Wiederhole den folgenden Text über Schacheröffnungen vollständig und ohne jede Änderung.

## VORLIEGENDER TEXT:
#####

Caro-Kann-Verteidigung

1. e4 c6 2. d4 d5 3. Sc3 d5xe4 4. Sxe4 Lf5

Französische Partie

1. e4 e6 2. d4 d5 3. Sc3 Sf6 4. Lg5 Le7

5. e5 Sd7 6. Lxe7 Dxe7

Aljechin-Verteidigung

Den Namen hat Lisa schon gehört. Das soll einer der ganz berühmten Meister gewesen sein. Sie bringt die Figuren auf ihrem Schachbrett in Startposition, um die Züge der Aljechin-Verteidigung nachzuspielen.

1. e4 Sf6

2. e5 Sd5

3. c4 Sb6

4. d4 d6 (Diagramm 44)

Diagramm 44

Weiß hat ein starkes Bauernzentrum, während der schwarze Springer eine scheinbar nutzlose Reise unternommen hat…

Lisa findet Dutzende von Webseiten, die sich mit Nebenvarianten der Aljechin-Eröffnung beschäftigen. Sie spielt erst einmal die klassische Variante mit dem Namen Vierbauernangriff weiter:

5. f4 dxe5

6. fxe5 Sc6

7. Le3 Lf5

8. Sc3 e6

9. Sf3 Le7

10. Le2 0–0

11. 0–0 f6 (Diagramm 45)

Schwarz steht solid und wird nun versuchen, das weiße Bauernzentrum zu zerpflücken.

#####

## AUSGANGSDATEN:
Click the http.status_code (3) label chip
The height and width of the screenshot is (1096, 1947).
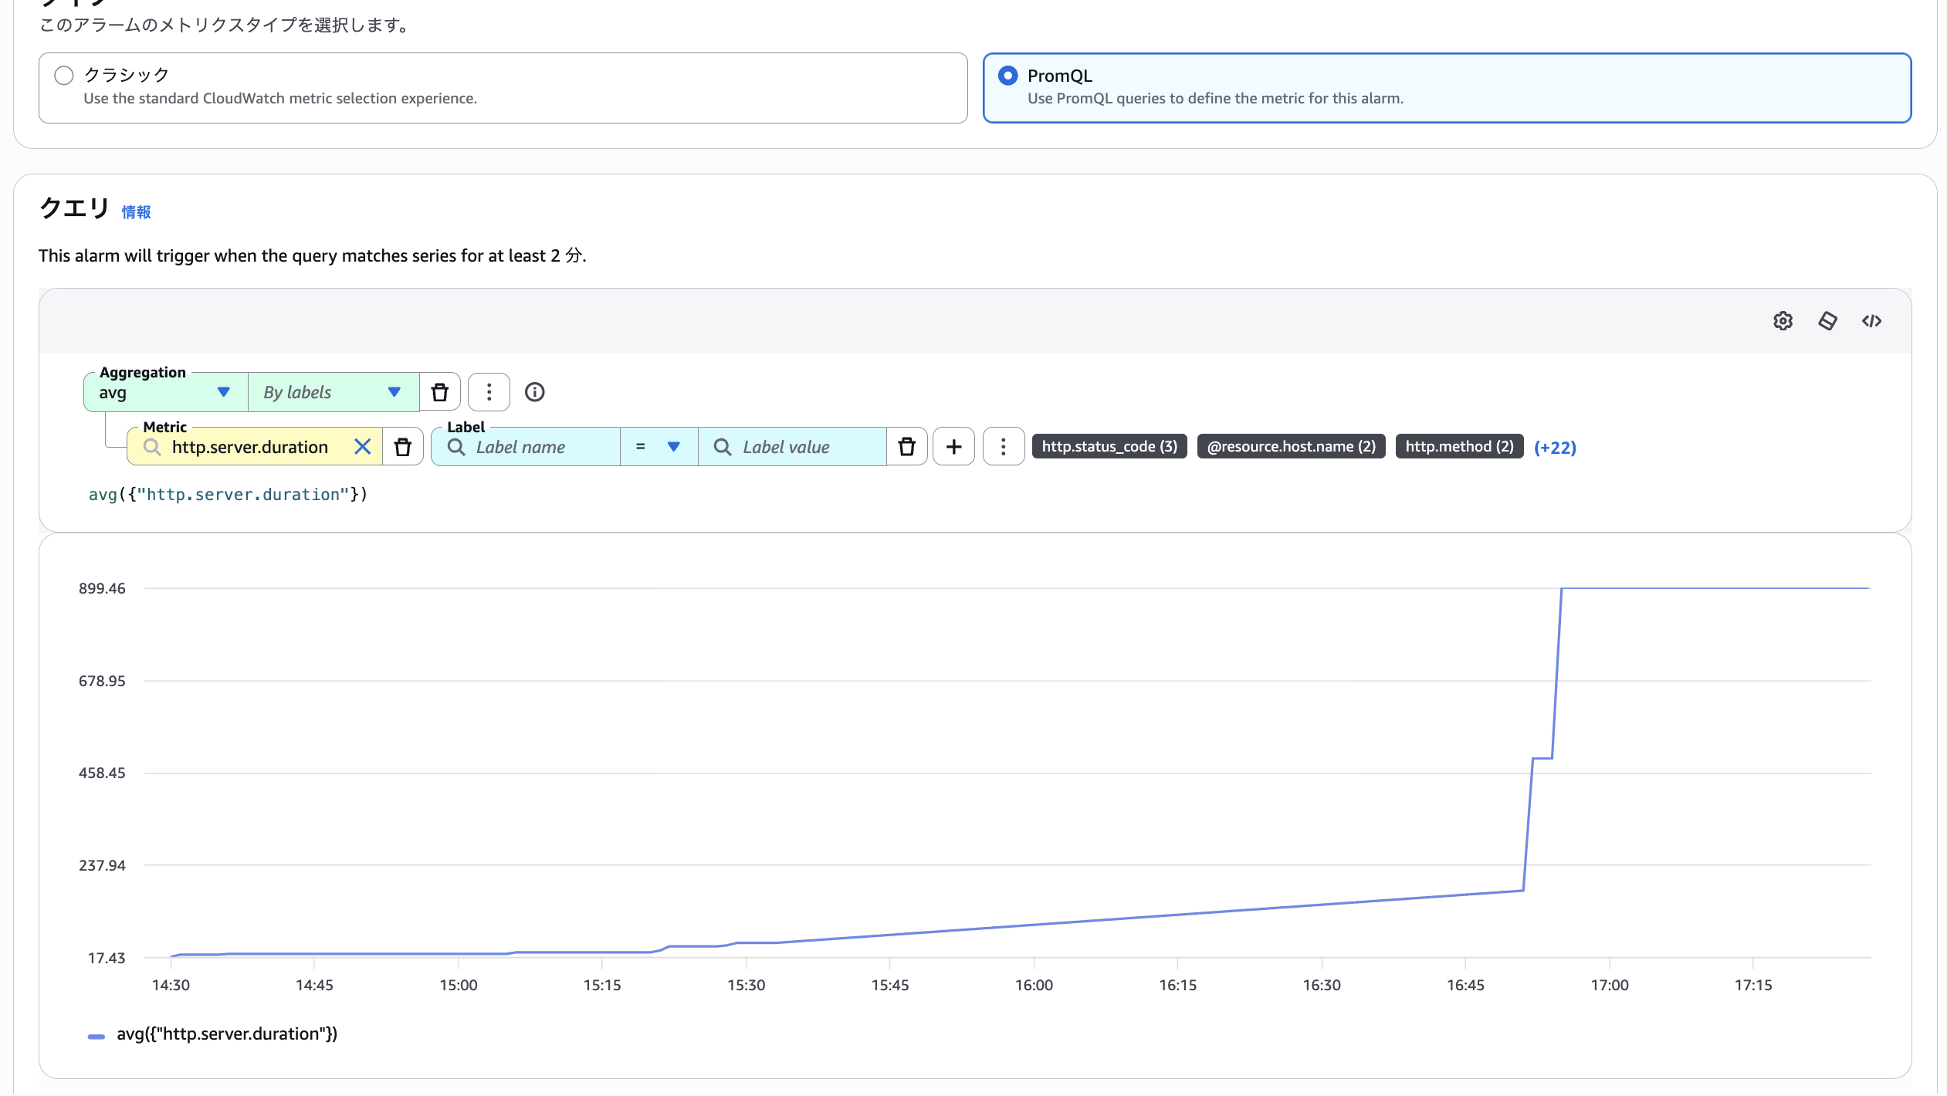click(1109, 447)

#####

## DIE ANTWORT:
Caro-Kann-Verteidigung

1. e4 c6 2. d4 d5 3. Sc3 d5xe4 4. Sxe4 Lf5

Französische Partie

1. e4 e6 2. d4 d5 3. Sc3 Sf6 4. Lg5 Le7

5. e5 Sd7 6. Lxe7 Dxe7

Aljechin-Verteidigung

Den Namen hat Lisa schon gehört. Das soll einer der ganz berühmten Meister gewesen sein. Sie bringt die Figuren auf ihrem Schachbrett in Startposition, um die Züge der Aljechin-Verteidigung nachzuspielen.

1. e4 Sf6

2. e5 Sd5

3. c4 Sb6

4. d4 d6 (Diagramm 44)

Diagramm 44

Weiß hat ein starkes Bauernzentrum, während der schwarze Springer eine scheinbar nutzlose Reise unternommen hat…

Lisa findet Dutzende von Webseiten, die sich mit Nebenvarianten der Aljechin-Eröffnung beschäftigen. Sie spielt erst einmal die klassische Variante mit dem Namen Vierbauernangriff weiter:

5. f4 dxe5

6. fxe5 Sc6

7. Le3 Lf5

8. Sc3 e6

9. Sf3 Le7

10. Le2 0–0

11. 0–0 f6 (Diagramm 45)

Schwarz steht solid und wird nun versuchen, das weiße Bauernzentrum zu zerpflücken.